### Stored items
——
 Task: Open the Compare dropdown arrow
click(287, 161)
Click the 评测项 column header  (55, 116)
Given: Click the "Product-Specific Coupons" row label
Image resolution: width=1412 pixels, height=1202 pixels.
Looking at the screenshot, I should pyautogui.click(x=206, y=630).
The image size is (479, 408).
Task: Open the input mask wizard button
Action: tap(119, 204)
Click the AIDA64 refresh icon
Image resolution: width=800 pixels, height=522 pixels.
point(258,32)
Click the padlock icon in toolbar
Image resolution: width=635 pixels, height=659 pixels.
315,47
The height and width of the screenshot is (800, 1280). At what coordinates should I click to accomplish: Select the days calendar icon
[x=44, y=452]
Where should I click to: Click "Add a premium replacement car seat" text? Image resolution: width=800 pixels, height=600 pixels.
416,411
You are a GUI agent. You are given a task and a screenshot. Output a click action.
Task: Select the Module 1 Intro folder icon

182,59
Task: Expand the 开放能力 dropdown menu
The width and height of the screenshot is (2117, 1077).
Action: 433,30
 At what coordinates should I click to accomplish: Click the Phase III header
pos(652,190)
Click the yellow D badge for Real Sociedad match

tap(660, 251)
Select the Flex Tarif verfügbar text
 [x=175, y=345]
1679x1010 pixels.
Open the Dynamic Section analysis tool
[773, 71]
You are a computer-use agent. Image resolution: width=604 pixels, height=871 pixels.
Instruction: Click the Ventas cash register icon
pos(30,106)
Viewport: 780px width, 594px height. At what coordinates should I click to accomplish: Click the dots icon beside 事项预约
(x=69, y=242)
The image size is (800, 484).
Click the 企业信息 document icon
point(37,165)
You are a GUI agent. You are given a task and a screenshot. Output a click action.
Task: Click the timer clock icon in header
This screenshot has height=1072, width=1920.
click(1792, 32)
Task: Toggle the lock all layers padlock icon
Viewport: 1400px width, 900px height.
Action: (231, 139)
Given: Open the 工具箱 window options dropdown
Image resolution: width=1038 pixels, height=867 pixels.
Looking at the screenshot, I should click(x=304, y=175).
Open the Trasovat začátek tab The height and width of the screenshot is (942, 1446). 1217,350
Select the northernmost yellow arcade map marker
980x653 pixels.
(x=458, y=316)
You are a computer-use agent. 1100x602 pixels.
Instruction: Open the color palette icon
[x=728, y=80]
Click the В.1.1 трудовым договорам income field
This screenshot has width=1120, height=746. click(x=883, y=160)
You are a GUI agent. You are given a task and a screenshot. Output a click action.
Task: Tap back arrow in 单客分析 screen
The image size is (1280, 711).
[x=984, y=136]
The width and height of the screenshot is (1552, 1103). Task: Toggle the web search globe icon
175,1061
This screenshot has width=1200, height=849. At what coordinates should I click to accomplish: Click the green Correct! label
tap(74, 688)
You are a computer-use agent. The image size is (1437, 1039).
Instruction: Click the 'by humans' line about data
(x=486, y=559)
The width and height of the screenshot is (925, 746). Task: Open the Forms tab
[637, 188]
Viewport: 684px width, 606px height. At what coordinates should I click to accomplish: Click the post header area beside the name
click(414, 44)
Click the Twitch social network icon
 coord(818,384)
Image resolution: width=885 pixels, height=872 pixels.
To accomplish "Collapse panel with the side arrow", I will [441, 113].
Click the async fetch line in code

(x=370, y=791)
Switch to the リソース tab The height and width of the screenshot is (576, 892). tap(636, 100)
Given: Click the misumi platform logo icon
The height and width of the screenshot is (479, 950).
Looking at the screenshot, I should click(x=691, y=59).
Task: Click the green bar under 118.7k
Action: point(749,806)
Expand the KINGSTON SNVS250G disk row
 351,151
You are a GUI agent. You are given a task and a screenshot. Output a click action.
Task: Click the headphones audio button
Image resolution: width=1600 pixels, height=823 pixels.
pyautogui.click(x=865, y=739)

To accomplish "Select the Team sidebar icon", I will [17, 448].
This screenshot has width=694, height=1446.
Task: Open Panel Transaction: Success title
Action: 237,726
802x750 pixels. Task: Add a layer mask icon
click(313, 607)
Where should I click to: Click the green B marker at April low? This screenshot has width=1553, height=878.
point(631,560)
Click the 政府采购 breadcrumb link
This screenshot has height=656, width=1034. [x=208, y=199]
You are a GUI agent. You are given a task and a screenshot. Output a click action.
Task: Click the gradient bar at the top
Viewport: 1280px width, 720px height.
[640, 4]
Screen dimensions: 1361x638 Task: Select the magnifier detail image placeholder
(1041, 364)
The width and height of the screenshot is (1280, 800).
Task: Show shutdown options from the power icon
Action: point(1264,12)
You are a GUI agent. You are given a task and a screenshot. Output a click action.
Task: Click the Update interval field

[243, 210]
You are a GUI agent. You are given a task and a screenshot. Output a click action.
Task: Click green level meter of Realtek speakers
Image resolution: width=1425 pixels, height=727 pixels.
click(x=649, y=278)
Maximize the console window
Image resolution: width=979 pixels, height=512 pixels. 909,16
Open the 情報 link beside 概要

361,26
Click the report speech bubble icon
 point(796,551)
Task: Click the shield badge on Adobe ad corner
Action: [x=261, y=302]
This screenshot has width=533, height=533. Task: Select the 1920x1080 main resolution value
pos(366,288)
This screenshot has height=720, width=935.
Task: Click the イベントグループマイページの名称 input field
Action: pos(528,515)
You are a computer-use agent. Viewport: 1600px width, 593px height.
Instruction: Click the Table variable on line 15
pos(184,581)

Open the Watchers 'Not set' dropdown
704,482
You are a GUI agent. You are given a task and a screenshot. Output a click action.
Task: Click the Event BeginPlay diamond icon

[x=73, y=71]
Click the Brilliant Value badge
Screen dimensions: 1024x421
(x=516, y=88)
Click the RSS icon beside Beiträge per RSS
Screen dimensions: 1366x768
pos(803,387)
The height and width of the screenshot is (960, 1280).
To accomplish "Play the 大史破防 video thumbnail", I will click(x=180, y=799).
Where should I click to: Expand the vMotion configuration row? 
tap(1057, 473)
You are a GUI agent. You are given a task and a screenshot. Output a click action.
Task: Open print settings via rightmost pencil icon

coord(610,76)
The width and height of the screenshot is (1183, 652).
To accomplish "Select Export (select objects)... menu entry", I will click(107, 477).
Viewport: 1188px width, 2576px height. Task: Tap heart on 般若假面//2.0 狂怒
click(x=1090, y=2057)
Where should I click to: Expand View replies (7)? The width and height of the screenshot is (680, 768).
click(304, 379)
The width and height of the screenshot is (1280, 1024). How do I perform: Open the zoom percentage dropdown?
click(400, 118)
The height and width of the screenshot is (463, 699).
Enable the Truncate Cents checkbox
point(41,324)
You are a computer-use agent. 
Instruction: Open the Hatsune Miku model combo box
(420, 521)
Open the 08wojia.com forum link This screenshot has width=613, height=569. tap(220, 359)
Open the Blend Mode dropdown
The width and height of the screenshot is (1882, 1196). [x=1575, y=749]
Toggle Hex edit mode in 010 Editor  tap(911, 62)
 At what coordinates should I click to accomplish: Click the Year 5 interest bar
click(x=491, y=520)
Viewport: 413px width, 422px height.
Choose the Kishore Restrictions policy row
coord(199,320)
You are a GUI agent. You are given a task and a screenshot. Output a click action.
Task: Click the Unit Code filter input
——
### Directions
Quote each line above in full, word for word.

### Exercise response
 Task: Open the Compare dropdown arrow
click(287, 161)
Click the 评测项 column header  (55, 116)
Given: Click the "Product-Specific Coupons" row label
Image resolution: width=1412 pixels, height=1202 pixels.
Looking at the screenshot, I should pyautogui.click(x=206, y=630).
The image size is (479, 408).
Task: Open the input mask wizard button
Action: tap(119, 204)
Click the AIDA64 refresh icon
Image resolution: width=800 pixels, height=522 pixels.
point(258,32)
Click the padlock icon in toolbar
Image resolution: width=635 pixels, height=659 pixels.
315,47
The height and width of the screenshot is (800, 1280). At what coordinates should I click to accomplish: Select the days calendar icon
[x=44, y=452]
Where should I click to: Click "Add a premium replacement car seat" text? Image resolution: width=800 pixels, height=600 pixels.
416,411
You are a GUI agent. You are given a task and a screenshot. Output a click action.
Task: Select the Module 1 Intro folder icon

182,59
Task: Expand the 开放能力 dropdown menu
The width and height of the screenshot is (2117, 1077).
Action: 433,30
 At what coordinates should I click to accomplish: Click the Phase III header
pos(652,190)
Click the yellow D badge for Real Sociedad match

tap(660, 251)
Select the Flex Tarif verfügbar text
 [x=175, y=345]
1679x1010 pixels.
Open the Dynamic Section analysis tool
[773, 71]
You are a computer-use agent. Image resolution: width=604 pixels, height=871 pixels.
Instruction: Click the Ventas cash register icon
pos(30,106)
Viewport: 780px width, 594px height. At what coordinates should I click to accomplish: Click the dots icon beside 事项预约
(x=69, y=242)
The image size is (800, 484).
Click the 企业信息 document icon
point(37,165)
You are a GUI agent. You are given a task and a screenshot. Output a click action.
Task: Click the timer clock icon in header
This screenshot has height=1072, width=1920.
click(1792, 32)
Task: Toggle the lock all layers padlock icon
Viewport: 1400px width, 900px height.
Action: (231, 139)
Given: Open the 工具箱 window options dropdown
Image resolution: width=1038 pixels, height=867 pixels.
Looking at the screenshot, I should click(x=304, y=175).
Open the Trasovat začátek tab The height and width of the screenshot is (942, 1446). 1217,350
Select the northernmost yellow arcade map marker
980x653 pixels.
(x=458, y=316)
You are a computer-use agent. 1100x602 pixels.
Instruction: Open the color palette icon
[x=728, y=80]
Click the В.1.1 трудовым договорам income field
This screenshot has width=1120, height=746. click(x=883, y=160)
You are a GUI agent. You are given a task and a screenshot. Output a click action.
Task: Tap back arrow in 单客分析 screen
The image size is (1280, 711).
[x=984, y=136]
The width and height of the screenshot is (1552, 1103). Task: Toggle the web search globe icon
175,1061
This screenshot has width=1200, height=849. At what coordinates should I click to accomplish: Click the green Correct! label
tap(74, 688)
You are a computer-use agent. The image size is (1437, 1039).
Instruction: Click the 'by humans' line about data
(x=486, y=559)
The width and height of the screenshot is (925, 746). Task: Open the Forms tab
[637, 188]
Viewport: 684px width, 606px height. At what coordinates should I click to accomplish: Click the post header area beside the name
click(414, 44)
Click the Twitch social network icon
 coord(818,384)
Image resolution: width=885 pixels, height=872 pixels.
To accomplish "Collapse panel with the side arrow", I will [441, 113].
Click the async fetch line in code

(x=370, y=791)
Switch to the リソース tab The height and width of the screenshot is (576, 892). tap(636, 100)
Given: Click the misumi platform logo icon
The height and width of the screenshot is (479, 950).
Looking at the screenshot, I should click(x=691, y=59).
Task: Click the green bar under 118.7k
Action: point(749,806)
Expand the KINGSTON SNVS250G disk row
 351,151
You are a GUI agent. You are given a task and a screenshot. Output a click action.
Task: Click the headphones audio button
Image resolution: width=1600 pixels, height=823 pixels.
pyautogui.click(x=865, y=739)

To accomplish "Select the Team sidebar icon", I will [17, 448].
This screenshot has width=694, height=1446.
Task: Open Panel Transaction: Success title
Action: 237,726
802x750 pixels. Task: Add a layer mask icon
click(313, 607)
Where should I click to: Click the green B marker at April low? This screenshot has width=1553, height=878.
point(631,560)
Click the 政府采购 breadcrumb link
This screenshot has height=656, width=1034. [x=208, y=199]
You are a GUI agent. You are given a task and a screenshot. Output a click action.
Task: Click the gradient bar at the top
Viewport: 1280px width, 720px height.
[640, 4]
Screen dimensions: 1361x638 Task: Select the magnifier detail image placeholder
(1041, 364)
The width and height of the screenshot is (1280, 800).
Task: Show shutdown options from the power icon
Action: point(1264,12)
You are a GUI agent. You are given a task and a screenshot. Output a click action.
Task: Click the Update interval field

[243, 210]
You are a GUI agent. You are given a task and a screenshot. Output a click action.
Task: Click green level meter of Realtek speakers
Image resolution: width=1425 pixels, height=727 pixels.
click(x=649, y=278)
Maximize the console window
Image resolution: width=979 pixels, height=512 pixels. 909,16
Open the 情報 link beside 概要

361,26
Click the report speech bubble icon
 point(796,551)
Task: Click the shield badge on Adobe ad corner
Action: [x=261, y=302]
This screenshot has width=533, height=533. Task: Select the 1920x1080 main resolution value
pos(366,288)
This screenshot has height=720, width=935.
Task: Click the イベントグループマイページの名称 input field
Action: pos(528,515)
You are a computer-use agent. Viewport: 1600px width, 593px height.
Instruction: Click the Table variable on line 15
pos(184,581)

Open the Watchers 'Not set' dropdown
704,482
You are a GUI agent. You are given a task and a screenshot. Output a click action.
Task: Click the Event BeginPlay diamond icon

[x=73, y=71]
Click the Brilliant Value badge
Screen dimensions: 1024x421
(x=516, y=88)
Click the RSS icon beside Beiträge per RSS
Screen dimensions: 1366x768
pos(803,387)
The height and width of the screenshot is (960, 1280).
To accomplish "Play the 大史破防 video thumbnail", I will click(x=180, y=799).
Where should I click to: Expand the vMotion configuration row? 
tap(1057, 473)
You are a GUI agent. You are given a task and a screenshot. Output a click action.
Task: Open print settings via rightmost pencil icon

coord(610,76)
The width and height of the screenshot is (1183, 652).
To accomplish "Select Export (select objects)... menu entry", I will click(107, 477).
Viewport: 1188px width, 2576px height. Task: Tap heart on 般若假面//2.0 狂怒
click(x=1090, y=2057)
Where should I click to: Expand View replies (7)? The width and height of the screenshot is (680, 768).
click(304, 379)
The width and height of the screenshot is (1280, 1024). How do I perform: Open the zoom percentage dropdown?
click(400, 118)
The height and width of the screenshot is (463, 699).
Enable the Truncate Cents checkbox
point(41,324)
You are a computer-use agent. 
Instruction: Open the Hatsune Miku model combo box
(420, 521)
Open the 08wojia.com forum link This screenshot has width=613, height=569. tap(220, 359)
Open the Blend Mode dropdown
The width and height of the screenshot is (1882, 1196). [x=1575, y=749]
Toggle Hex edit mode in 010 Editor  tap(911, 62)
 At what coordinates should I click to accomplish: Click the Year 5 interest bar
click(x=491, y=520)
Viewport: 413px width, 422px height.
Choose the Kishore Restrictions policy row
coord(199,320)
You are a GUI agent. You are given a task and a screenshot. Output a click action.
Task: Click the Unit Code filter input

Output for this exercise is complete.